Your task: Reproduce the records below exactly as given.

Input data:
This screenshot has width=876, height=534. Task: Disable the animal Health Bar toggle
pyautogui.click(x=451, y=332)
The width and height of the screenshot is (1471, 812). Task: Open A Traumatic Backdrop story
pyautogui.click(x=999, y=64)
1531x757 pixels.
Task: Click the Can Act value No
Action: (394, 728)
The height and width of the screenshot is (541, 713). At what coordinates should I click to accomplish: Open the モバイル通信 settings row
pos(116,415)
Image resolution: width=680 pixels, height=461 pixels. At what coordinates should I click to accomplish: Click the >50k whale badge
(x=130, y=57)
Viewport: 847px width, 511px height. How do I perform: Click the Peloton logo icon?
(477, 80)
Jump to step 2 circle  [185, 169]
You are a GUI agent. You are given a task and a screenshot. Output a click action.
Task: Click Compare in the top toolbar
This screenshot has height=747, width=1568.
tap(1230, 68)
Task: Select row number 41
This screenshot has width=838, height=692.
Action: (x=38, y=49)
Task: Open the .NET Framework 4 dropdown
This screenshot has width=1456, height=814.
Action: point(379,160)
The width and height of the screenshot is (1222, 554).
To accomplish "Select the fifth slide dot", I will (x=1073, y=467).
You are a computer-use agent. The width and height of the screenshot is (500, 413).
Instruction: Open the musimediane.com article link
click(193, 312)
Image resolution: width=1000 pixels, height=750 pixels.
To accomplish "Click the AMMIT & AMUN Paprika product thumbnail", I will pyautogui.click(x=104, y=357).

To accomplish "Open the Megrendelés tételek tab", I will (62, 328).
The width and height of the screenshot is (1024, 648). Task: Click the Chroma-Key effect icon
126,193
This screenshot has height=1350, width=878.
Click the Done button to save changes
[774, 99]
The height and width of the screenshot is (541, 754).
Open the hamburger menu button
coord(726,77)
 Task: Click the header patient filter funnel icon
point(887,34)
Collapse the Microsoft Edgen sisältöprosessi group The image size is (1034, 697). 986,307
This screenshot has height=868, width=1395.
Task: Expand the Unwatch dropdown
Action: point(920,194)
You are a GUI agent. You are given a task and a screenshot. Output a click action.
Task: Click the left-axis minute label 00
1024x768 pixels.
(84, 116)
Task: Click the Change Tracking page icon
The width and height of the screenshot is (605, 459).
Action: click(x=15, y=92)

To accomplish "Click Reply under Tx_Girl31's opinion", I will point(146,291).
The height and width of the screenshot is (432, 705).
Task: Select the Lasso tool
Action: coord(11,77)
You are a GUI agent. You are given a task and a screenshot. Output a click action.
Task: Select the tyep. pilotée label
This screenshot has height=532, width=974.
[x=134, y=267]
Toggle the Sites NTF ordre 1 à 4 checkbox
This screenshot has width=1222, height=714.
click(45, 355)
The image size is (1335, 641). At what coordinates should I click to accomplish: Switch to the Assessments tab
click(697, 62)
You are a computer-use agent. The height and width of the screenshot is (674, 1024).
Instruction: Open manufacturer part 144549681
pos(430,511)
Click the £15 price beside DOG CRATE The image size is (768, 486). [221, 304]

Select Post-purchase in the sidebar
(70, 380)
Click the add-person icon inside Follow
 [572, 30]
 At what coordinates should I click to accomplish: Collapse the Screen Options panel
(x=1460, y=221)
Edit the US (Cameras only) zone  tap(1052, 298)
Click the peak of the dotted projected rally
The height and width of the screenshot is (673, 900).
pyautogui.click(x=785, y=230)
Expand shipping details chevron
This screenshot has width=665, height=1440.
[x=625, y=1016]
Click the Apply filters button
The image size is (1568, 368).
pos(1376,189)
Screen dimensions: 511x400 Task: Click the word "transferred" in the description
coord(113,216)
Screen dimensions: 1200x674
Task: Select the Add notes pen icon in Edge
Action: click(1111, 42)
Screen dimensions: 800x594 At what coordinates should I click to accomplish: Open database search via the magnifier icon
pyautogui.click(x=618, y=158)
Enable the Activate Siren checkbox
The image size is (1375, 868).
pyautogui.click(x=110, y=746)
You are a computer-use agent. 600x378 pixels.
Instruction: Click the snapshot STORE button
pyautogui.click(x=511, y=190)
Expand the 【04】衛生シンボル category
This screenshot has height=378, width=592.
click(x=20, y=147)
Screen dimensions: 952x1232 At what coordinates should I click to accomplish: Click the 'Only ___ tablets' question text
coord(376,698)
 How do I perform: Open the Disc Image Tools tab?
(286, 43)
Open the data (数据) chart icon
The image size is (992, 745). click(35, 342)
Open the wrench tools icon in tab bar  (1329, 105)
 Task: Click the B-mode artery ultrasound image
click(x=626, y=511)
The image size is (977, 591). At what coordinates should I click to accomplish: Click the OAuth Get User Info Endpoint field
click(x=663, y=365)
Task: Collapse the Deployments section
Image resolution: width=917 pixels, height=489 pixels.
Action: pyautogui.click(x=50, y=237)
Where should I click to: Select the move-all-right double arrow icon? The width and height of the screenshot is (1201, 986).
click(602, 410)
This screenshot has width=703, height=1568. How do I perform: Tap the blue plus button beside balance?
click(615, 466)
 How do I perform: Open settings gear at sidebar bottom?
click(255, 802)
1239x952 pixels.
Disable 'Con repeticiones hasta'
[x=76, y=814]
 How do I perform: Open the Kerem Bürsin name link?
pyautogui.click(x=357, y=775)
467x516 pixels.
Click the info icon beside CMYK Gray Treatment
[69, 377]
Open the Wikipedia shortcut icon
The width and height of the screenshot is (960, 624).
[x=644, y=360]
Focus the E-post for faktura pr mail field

Answer below:
This screenshot has width=876, height=534. Task: Disable the animal Health Bar toggle
pyautogui.click(x=451, y=332)
The width and height of the screenshot is (1471, 812). Task: Open A Traumatic Backdrop story
pyautogui.click(x=999, y=64)
1531x757 pixels.
Task: Click the Can Act value No
Action: (394, 728)
The height and width of the screenshot is (541, 713). At what coordinates should I click to accomplish: Open the モバイル通信 settings row
pos(116,415)
Image resolution: width=680 pixels, height=461 pixels. At what coordinates should I click to accomplish: Click the >50k whale badge
(x=130, y=57)
Viewport: 847px width, 511px height. How do I perform: Click the Peloton logo icon?
(477, 80)
Jump to step 2 circle  [185, 169]
You are a GUI agent. You are given a task and a screenshot. Output a click action.
Task: Click Compare in the top toolbar
This screenshot has height=747, width=1568.
tap(1230, 68)
Task: Select row number 41
This screenshot has width=838, height=692.
Action: (x=38, y=49)
Task: Open the .NET Framework 4 dropdown
This screenshot has width=1456, height=814.
Action: point(379,160)
The width and height of the screenshot is (1222, 554).
To accomplish "Select the fifth slide dot", I will (x=1073, y=467).
You are a computer-use agent. The width and height of the screenshot is (500, 413).
Instruction: Open the musimediane.com article link
click(193, 312)
Image resolution: width=1000 pixels, height=750 pixels.
To accomplish "Click the AMMIT & AMUN Paprika product thumbnail", I will pyautogui.click(x=104, y=357).

To accomplish "Open the Megrendelés tételek tab", I will (62, 328).
The width and height of the screenshot is (1024, 648). Task: Click the Chroma-Key effect icon
126,193
This screenshot has height=1350, width=878.
Click the Done button to save changes
[774, 99]
The height and width of the screenshot is (541, 754).
Open the hamburger menu button
coord(726,77)
 Task: Click the header patient filter funnel icon
point(887,34)
Collapse the Microsoft Edgen sisältöprosessi group The image size is (1034, 697). 986,307
This screenshot has height=868, width=1395.
Task: Expand the Unwatch dropdown
Action: point(920,194)
You are a GUI agent. You are given a task and a screenshot. Output a click action.
Task: Click the left-axis minute label 00
1024x768 pixels.
(84, 116)
Task: Click the Change Tracking page icon
The width and height of the screenshot is (605, 459).
Action: click(x=15, y=92)

To accomplish "Click Reply under Tx_Girl31's opinion", I will point(146,291).
The height and width of the screenshot is (432, 705).
Task: Select the Lasso tool
Action: coord(11,77)
You are a GUI agent. You are given a task and a screenshot. Output a click action.
Task: Select the tyep. pilotée label
This screenshot has height=532, width=974.
[x=134, y=267]
Toggle the Sites NTF ordre 1 à 4 checkbox
This screenshot has width=1222, height=714.
click(45, 355)
The image size is (1335, 641). At what coordinates should I click to accomplish: Switch to the Assessments tab
click(697, 62)
You are a computer-use agent. The height and width of the screenshot is (674, 1024).
Instruction: Open manufacturer part 144549681
pos(430,511)
Click the £15 price beside DOG CRATE The image size is (768, 486). [221, 304]

Select Post-purchase in the sidebar
(70, 380)
Click the add-person icon inside Follow
 [572, 30]
 At what coordinates should I click to accomplish: Collapse the Screen Options panel
(x=1460, y=221)
Edit the US (Cameras only) zone  tap(1052, 298)
Click the peak of the dotted projected rally
The height and width of the screenshot is (673, 900).
pyautogui.click(x=785, y=230)
Expand shipping details chevron
This screenshot has width=665, height=1440.
[x=625, y=1016]
Click the Apply filters button
The image size is (1568, 368).
pos(1376,189)
Screen dimensions: 511x400 Task: Click the word "transferred" in the description
coord(113,216)
Screen dimensions: 1200x674
Task: Select the Add notes pen icon in Edge
Action: click(1111, 42)
Screen dimensions: 800x594 At what coordinates should I click to accomplish: Open database search via the magnifier icon
pyautogui.click(x=618, y=158)
Enable the Activate Siren checkbox
The image size is (1375, 868).
pyautogui.click(x=110, y=746)
You are a computer-use agent. 600x378 pixels.
Instruction: Click the snapshot STORE button
pyautogui.click(x=511, y=190)
Expand the 【04】衛生シンボル category
This screenshot has height=378, width=592.
click(x=20, y=147)
Screen dimensions: 952x1232 At what coordinates should I click to accomplish: Click the 'Only ___ tablets' question text
coord(376,698)
 How do I perform: Open the Disc Image Tools tab?
(286, 43)
Open the data (数据) chart icon
The image size is (992, 745). click(35, 342)
Open the wrench tools icon in tab bar  (1329, 105)
 Task: Click the B-mode artery ultrasound image
click(x=626, y=511)
The image size is (977, 591). At what coordinates should I click to accomplish: Click the OAuth Get User Info Endpoint field
click(x=663, y=365)
Task: Collapse the Deployments section
Image resolution: width=917 pixels, height=489 pixels.
Action: pyautogui.click(x=50, y=237)
Where should I click to: Select the move-all-right double arrow icon? The width and height of the screenshot is (1201, 986).
click(602, 410)
This screenshot has width=703, height=1568. How do I perform: Tap the blue plus button beside balance?
click(615, 466)
 How do I perform: Open settings gear at sidebar bottom?
click(255, 802)
1239x952 pixels.
Disable 'Con repeticiones hasta'
[x=76, y=814]
 How do I perform: Open the Kerem Bürsin name link?
pyautogui.click(x=357, y=775)
467x516 pixels.
Click the info icon beside CMYK Gray Treatment
[69, 377]
Open the Wikipedia shortcut icon
The width and height of the screenshot is (960, 624).
[x=644, y=360]
Focus the E-post for faktura pr mail field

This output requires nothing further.